* _Exercise goal_:
In the data below, retype exactly the line that contains "Task: Grab the Description box resize handle" and every line after it, through the last.

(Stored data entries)

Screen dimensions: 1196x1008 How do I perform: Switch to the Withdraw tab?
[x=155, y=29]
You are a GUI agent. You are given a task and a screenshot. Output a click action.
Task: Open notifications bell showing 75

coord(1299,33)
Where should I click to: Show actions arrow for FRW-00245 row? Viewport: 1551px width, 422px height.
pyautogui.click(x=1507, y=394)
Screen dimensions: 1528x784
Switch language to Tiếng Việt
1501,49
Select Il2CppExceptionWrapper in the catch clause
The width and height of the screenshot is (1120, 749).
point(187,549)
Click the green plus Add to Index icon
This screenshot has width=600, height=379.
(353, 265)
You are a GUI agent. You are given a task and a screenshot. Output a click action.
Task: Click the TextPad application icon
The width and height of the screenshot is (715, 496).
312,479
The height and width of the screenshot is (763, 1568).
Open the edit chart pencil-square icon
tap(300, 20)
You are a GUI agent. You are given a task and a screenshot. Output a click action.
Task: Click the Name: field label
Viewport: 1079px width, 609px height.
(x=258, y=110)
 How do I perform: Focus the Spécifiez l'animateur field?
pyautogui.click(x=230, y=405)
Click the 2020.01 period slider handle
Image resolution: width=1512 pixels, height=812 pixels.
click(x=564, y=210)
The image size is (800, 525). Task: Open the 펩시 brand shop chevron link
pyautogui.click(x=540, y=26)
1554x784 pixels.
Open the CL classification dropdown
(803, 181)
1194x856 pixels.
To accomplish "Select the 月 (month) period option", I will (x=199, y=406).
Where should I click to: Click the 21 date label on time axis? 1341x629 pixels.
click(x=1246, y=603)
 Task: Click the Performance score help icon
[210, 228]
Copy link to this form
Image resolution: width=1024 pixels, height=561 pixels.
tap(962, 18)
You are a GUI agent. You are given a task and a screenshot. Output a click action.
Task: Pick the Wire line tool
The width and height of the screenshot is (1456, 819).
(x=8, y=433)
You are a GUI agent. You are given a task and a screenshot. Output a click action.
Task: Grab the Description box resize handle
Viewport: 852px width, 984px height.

* _Response box_:
Task: Grab the Description box resize handle
Viewport: 852px width, 984px height.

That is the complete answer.